Cela, pour le fond. La forme est une caricature, un « Savoir créer hype » pour atelier d'écriture otaku. Les personnages secondaires se plantent devant la vitrine du styliste Yohji Yamamoto, tripotent un iPod ou tombent en arrêt devant les artefacts signés Philippe Starck. Il ne leur arrive rien ou toujours la même chose, ce qui a un goût de vieux depuis Georges Perec ou le Nouveau roman. Gibson étale son vernis culturel, « l'idéal platonique d'un petit tapis oriental était projeté depuis le plafond », qui remplace l'authentique savoir ou le met à mal.
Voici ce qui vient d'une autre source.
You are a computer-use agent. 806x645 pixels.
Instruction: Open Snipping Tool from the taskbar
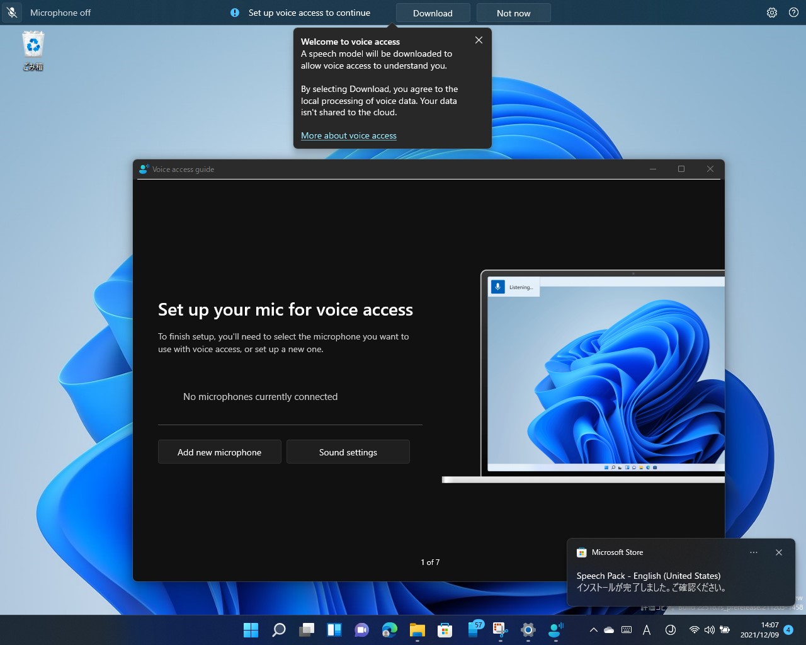click(500, 630)
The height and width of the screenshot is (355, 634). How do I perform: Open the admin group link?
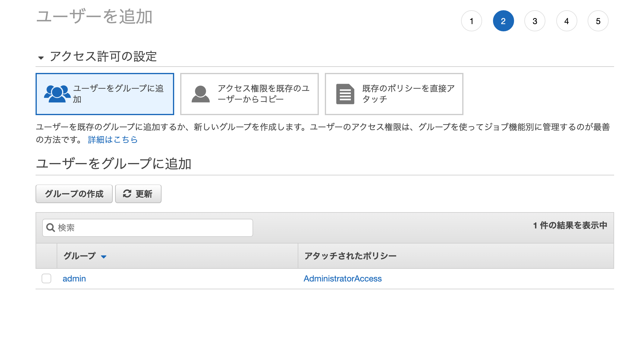(74, 278)
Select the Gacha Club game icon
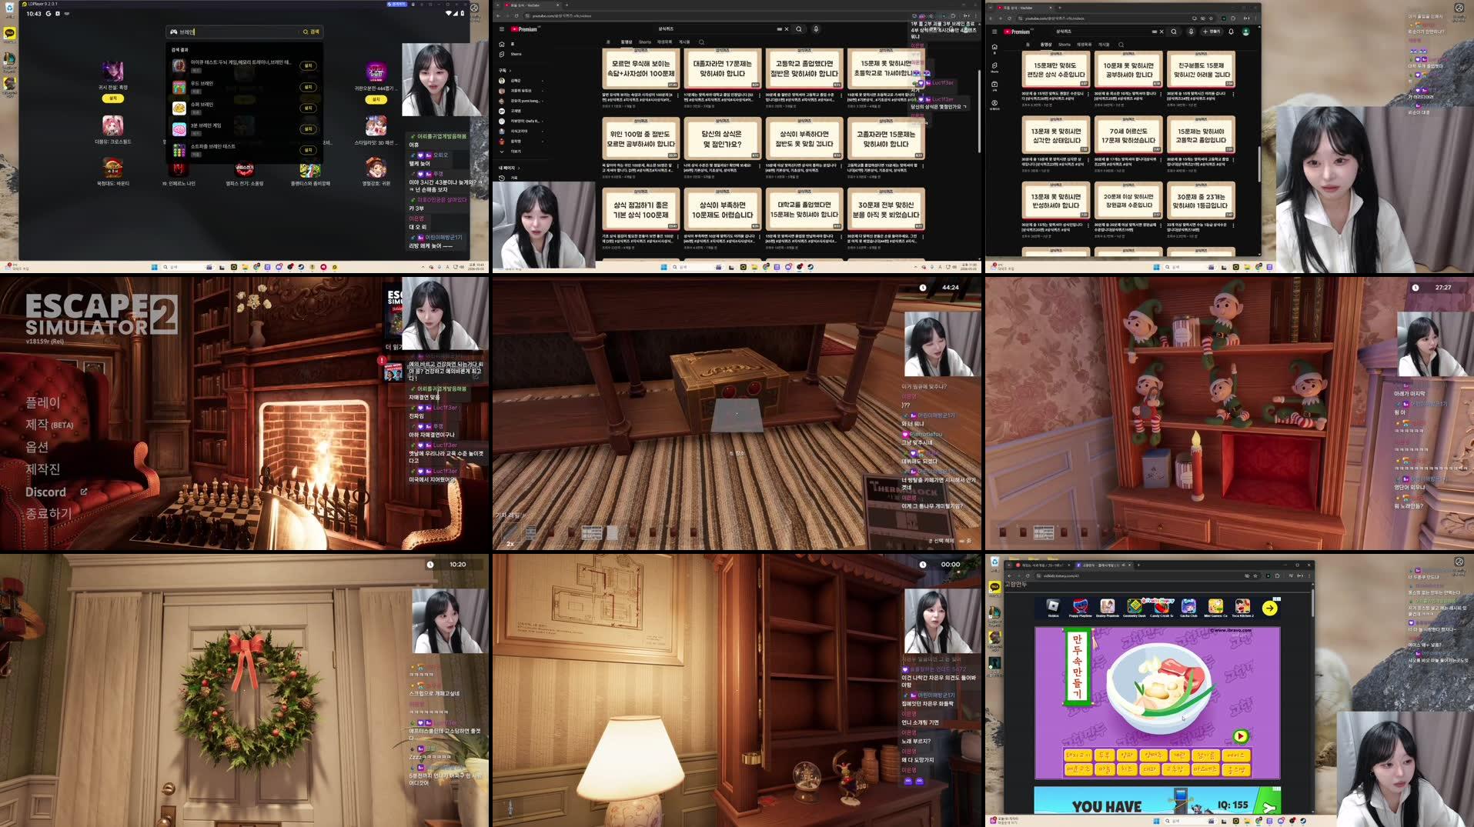The image size is (1474, 827). 1188,607
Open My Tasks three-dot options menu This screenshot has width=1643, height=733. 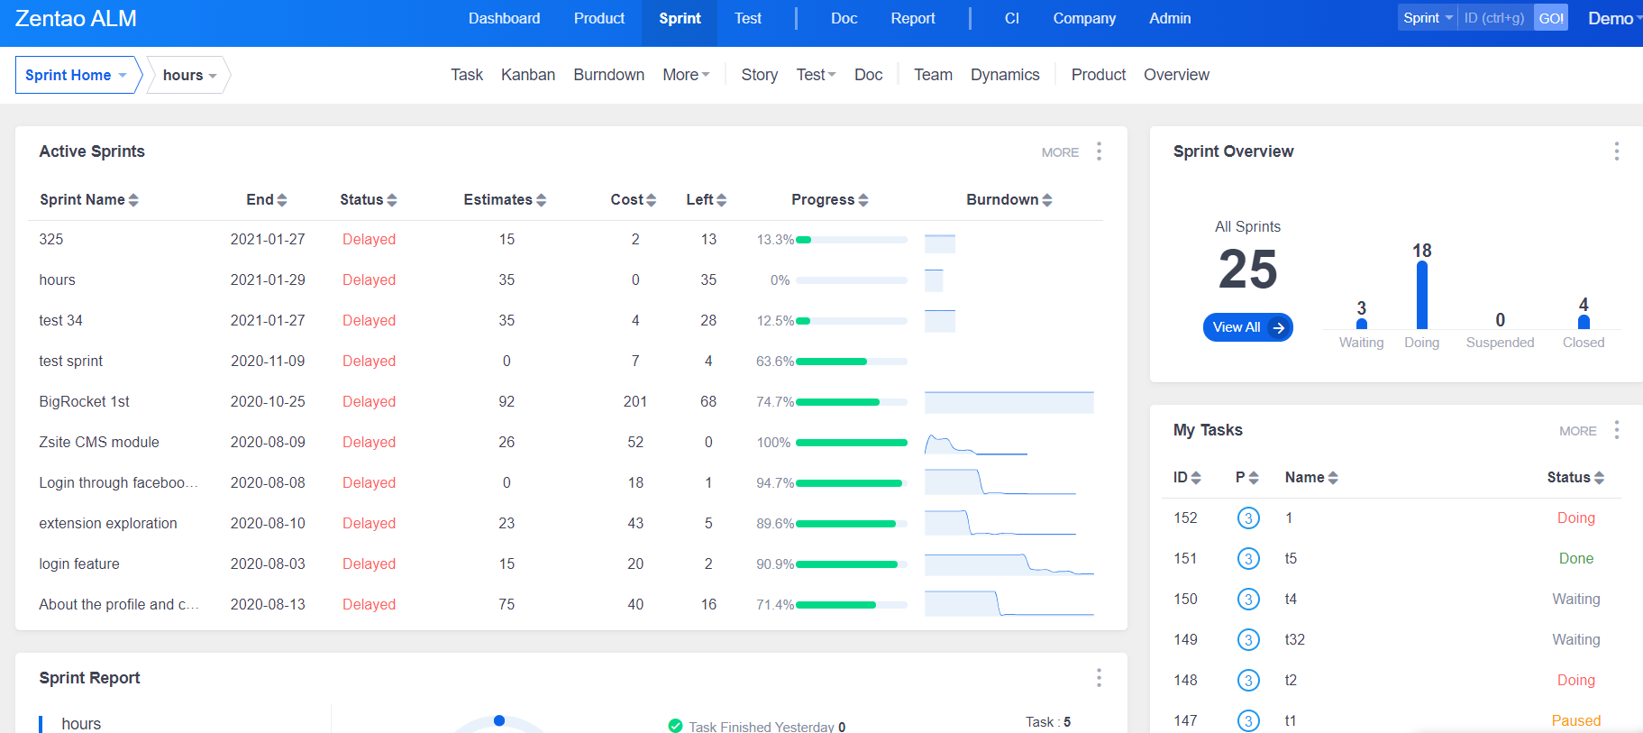(x=1616, y=430)
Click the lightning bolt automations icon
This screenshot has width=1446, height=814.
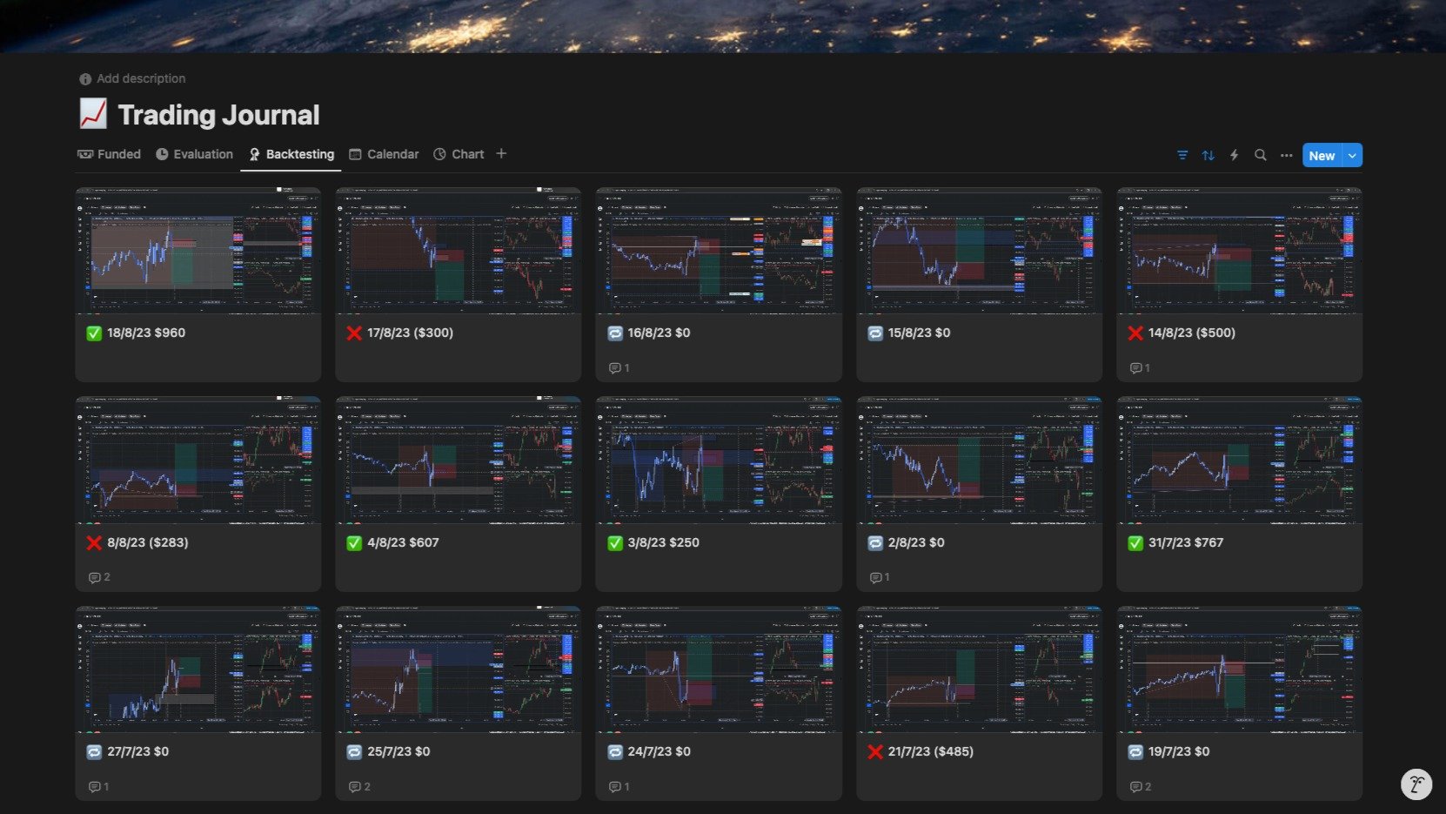click(1234, 155)
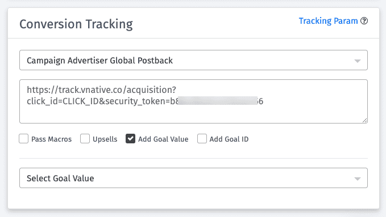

Platon ? Non, il a dit exactement le contraire dans La République, à savoir qu'une représentation est le contraire d'un « idéal ». Pires sont les métaphores enquillées par l'auteur qui parvient à un style boursouflé et académique, quincaillerie d'images outrées faites pour montrer comment on rend le présent bizarre : « vent sauvage et aléatoire », ou « une voiture de police passa dans son propre courant d'air… » ; sans parler du ridicule : « Le pistolet que Brown portait sous sa parka, comme un bandage herniaire exotique en résine composite… » La traduction poussive n'arrange rien, qui accumule les répétitions : « … Hollis vit les palmiers de Sunset danser follement, comme une troupe de danse mimant les derniers sursauts d'une peste futuriste ». Et encore mieux : « Elle sortit le Powerbook de son sac, le sortit de la veille et essaya de caler l'écran ouvert contre la vitre ».
La prochaine étape consisterait pour Gibson à ne plus écrire, dans cette veine du moins. Ce dont l'auteur semble avoir pris conscience puisqu'il n'est maintenant jamais aussi bon que dans ses interviews.